* **WHAT IS NEEDED**: The response should consist of the data reproduced word for word.

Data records
● ● ● ● ● ● ●

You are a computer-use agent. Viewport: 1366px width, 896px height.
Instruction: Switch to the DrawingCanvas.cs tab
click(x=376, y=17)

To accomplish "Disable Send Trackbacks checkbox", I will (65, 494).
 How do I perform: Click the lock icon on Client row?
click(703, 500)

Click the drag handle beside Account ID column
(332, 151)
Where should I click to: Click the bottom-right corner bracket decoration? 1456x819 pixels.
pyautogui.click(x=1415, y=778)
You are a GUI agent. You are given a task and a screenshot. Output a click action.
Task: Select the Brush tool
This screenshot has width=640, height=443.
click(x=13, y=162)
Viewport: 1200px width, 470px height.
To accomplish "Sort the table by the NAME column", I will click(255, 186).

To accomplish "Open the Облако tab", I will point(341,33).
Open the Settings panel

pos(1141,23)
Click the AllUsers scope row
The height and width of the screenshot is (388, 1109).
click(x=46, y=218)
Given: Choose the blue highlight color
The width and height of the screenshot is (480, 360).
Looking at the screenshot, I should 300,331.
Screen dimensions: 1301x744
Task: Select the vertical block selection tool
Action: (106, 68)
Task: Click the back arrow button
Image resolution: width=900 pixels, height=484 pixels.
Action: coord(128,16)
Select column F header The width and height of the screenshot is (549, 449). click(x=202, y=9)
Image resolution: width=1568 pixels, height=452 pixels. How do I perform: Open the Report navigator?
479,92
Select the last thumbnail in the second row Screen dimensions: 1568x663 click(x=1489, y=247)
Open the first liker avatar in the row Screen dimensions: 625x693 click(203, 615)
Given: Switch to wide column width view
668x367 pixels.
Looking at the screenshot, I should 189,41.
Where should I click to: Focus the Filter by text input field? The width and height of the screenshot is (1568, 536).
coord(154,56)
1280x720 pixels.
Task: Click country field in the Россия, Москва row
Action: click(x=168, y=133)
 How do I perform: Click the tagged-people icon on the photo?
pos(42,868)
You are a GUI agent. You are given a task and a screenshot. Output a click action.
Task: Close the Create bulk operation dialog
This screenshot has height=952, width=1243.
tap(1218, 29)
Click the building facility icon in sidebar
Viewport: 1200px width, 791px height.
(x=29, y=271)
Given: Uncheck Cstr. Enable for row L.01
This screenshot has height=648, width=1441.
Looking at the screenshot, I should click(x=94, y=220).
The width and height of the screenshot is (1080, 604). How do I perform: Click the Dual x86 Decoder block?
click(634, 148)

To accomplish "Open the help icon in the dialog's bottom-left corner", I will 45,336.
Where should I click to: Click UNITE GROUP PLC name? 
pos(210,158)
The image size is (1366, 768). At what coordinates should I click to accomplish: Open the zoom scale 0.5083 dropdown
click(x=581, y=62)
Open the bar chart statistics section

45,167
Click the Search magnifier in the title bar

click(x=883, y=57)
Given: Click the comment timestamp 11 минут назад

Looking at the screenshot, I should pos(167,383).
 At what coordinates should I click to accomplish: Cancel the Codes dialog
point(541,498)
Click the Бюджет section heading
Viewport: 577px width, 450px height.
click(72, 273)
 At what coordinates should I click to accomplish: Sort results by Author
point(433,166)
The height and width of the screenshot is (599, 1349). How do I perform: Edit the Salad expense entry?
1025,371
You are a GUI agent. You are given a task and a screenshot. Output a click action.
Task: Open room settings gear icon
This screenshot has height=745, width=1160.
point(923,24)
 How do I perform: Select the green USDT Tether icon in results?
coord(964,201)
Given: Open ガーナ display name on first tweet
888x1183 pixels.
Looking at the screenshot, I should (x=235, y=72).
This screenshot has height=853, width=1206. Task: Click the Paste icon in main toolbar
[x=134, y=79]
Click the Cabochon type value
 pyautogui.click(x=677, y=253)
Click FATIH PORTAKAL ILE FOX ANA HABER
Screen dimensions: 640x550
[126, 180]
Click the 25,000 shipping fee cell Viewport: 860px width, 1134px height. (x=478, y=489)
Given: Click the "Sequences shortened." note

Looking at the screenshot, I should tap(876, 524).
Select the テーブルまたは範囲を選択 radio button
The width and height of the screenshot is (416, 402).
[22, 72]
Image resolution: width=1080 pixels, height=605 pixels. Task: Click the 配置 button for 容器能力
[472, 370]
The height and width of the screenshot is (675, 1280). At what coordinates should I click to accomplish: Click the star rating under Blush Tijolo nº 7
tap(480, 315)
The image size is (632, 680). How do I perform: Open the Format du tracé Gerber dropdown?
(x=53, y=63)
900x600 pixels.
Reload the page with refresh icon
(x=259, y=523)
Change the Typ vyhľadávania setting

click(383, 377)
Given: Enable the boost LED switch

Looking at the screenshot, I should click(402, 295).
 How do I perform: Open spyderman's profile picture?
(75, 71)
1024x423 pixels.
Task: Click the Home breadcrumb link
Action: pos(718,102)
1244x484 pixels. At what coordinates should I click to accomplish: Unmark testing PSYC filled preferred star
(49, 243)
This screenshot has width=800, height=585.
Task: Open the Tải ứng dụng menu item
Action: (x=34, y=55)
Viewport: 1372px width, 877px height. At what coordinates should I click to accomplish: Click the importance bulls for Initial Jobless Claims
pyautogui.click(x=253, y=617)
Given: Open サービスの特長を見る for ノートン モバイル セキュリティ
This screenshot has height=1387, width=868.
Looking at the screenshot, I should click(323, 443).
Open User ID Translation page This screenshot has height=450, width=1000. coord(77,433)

● ● ● ● ● ● ●

* **ANSWER TO THIS EXERCISE**:
You are a computer-use agent. Viewport: 1366px width, 896px height.
Instruction: Switch to the DrawingCanvas.cs tab
click(x=376, y=17)

To accomplish "Disable Send Trackbacks checkbox", I will (65, 494).
 How do I perform: Click the lock icon on Client row?
click(703, 500)

Click the drag handle beside Account ID column
(332, 151)
Where should I click to: Click the bottom-right corner bracket decoration? 1456x819 pixels.
pyautogui.click(x=1415, y=778)
You are a GUI agent. You are given a task and a screenshot. Output a click action.
Task: Select the Brush tool
This screenshot has width=640, height=443.
click(x=13, y=162)
Viewport: 1200px width, 470px height.
To accomplish "Sort the table by the NAME column", I will click(255, 186).

To accomplish "Open the Облако tab", I will point(341,33).
Open the Settings panel

pos(1141,23)
Click the AllUsers scope row
The height and width of the screenshot is (388, 1109).
click(x=46, y=218)
Given: Choose the blue highlight color
The width and height of the screenshot is (480, 360).
Looking at the screenshot, I should 300,331.
Screen dimensions: 1301x744
Task: Select the vertical block selection tool
Action: (106, 68)
Task: Click the back arrow button
Image resolution: width=900 pixels, height=484 pixels.
Action: coord(128,16)
Select column F header The width and height of the screenshot is (549, 449). click(x=202, y=9)
Image resolution: width=1568 pixels, height=452 pixels. How do I perform: Open the Report navigator?
479,92
Select the last thumbnail in the second row Screen dimensions: 1568x663 click(x=1489, y=247)
Open the first liker avatar in the row Screen dimensions: 625x693 click(203, 615)
Given: Switch to wide column width view
668x367 pixels.
Looking at the screenshot, I should 189,41.
Where should I click to: Focus the Filter by text input field? The width and height of the screenshot is (1568, 536).
coord(154,56)
1280x720 pixels.
Task: Click country field in the Россия, Москва row
Action: click(x=168, y=133)
 How do I perform: Click the tagged-people icon on the photo?
pos(42,868)
You are a GUI agent. You are given a task and a screenshot. Output a click action.
Task: Close the Create bulk operation dialog
This screenshot has height=952, width=1243.
tap(1218, 29)
Click the building facility icon in sidebar
Viewport: 1200px width, 791px height.
(x=29, y=271)
Given: Uncheck Cstr. Enable for row L.01
This screenshot has height=648, width=1441.
Looking at the screenshot, I should click(x=94, y=220).
The width and height of the screenshot is (1080, 604). How do I perform: Click the Dual x86 Decoder block?
click(634, 148)

To accomplish "Open the help icon in the dialog's bottom-left corner", I will 45,336.
Where should I click to: Click UNITE GROUP PLC name? 
pos(210,158)
The image size is (1366, 768). At what coordinates should I click to accomplish: Open the zoom scale 0.5083 dropdown
click(x=581, y=62)
Open the bar chart statistics section

45,167
Click the Search magnifier in the title bar

click(x=883, y=57)
Given: Click the comment timestamp 11 минут назад

Looking at the screenshot, I should pos(167,383).
 At what coordinates should I click to accomplish: Cancel the Codes dialog
point(541,498)
Click the Бюджет section heading
Viewport: 577px width, 450px height.
click(72, 273)
 At what coordinates should I click to accomplish: Sort results by Author
point(433,166)
The height and width of the screenshot is (599, 1349). How do I perform: Edit the Salad expense entry?
1025,371
You are a GUI agent. You are given a task and a screenshot. Output a click action.
Task: Open room settings gear icon
This screenshot has height=745, width=1160.
point(923,24)
 How do I perform: Select the green USDT Tether icon in results?
coord(964,201)
Given: Open ガーナ display name on first tweet
888x1183 pixels.
Looking at the screenshot, I should (x=235, y=72).
This screenshot has height=853, width=1206. Task: Click the Paste icon in main toolbar
[x=134, y=79]
Click the Cabochon type value
 pyautogui.click(x=677, y=253)
Click FATIH PORTAKAL ILE FOX ANA HABER
Screen dimensions: 640x550
[126, 180]
Click the 25,000 shipping fee cell Viewport: 860px width, 1134px height. (x=478, y=489)
Given: Click the "Sequences shortened." note

Looking at the screenshot, I should tap(876, 524).
Select the テーブルまたは範囲を選択 radio button
The width and height of the screenshot is (416, 402).
[22, 72]
Image resolution: width=1080 pixels, height=605 pixels. Task: Click the 配置 button for 容器能力
[472, 370]
The height and width of the screenshot is (675, 1280). At what coordinates should I click to accomplish: Click the star rating under Blush Tijolo nº 7
tap(480, 315)
The image size is (632, 680). How do I perform: Open the Format du tracé Gerber dropdown?
(x=53, y=63)
900x600 pixels.
Reload the page with refresh icon
(x=259, y=523)
Change the Typ vyhľadávania setting

click(383, 377)
Given: Enable the boost LED switch

Looking at the screenshot, I should click(402, 295).
 How do I perform: Open spyderman's profile picture?
(75, 71)
1024x423 pixels.
Task: Click the Home breadcrumb link
Action: pos(718,102)
1244x484 pixels. At what coordinates should I click to accomplish: Unmark testing PSYC filled preferred star
(49, 243)
This screenshot has width=800, height=585.
Task: Open the Tải ứng dụng menu item
Action: (x=34, y=55)
Viewport: 1372px width, 877px height. At what coordinates should I click to accomplish: Click the importance bulls for Initial Jobless Claims
pyautogui.click(x=253, y=617)
Given: Open サービスの特長を見る for ノートン モバイル セキュリティ
This screenshot has height=1387, width=868.
Looking at the screenshot, I should click(323, 443).
Open User ID Translation page This screenshot has height=450, width=1000. coord(77,433)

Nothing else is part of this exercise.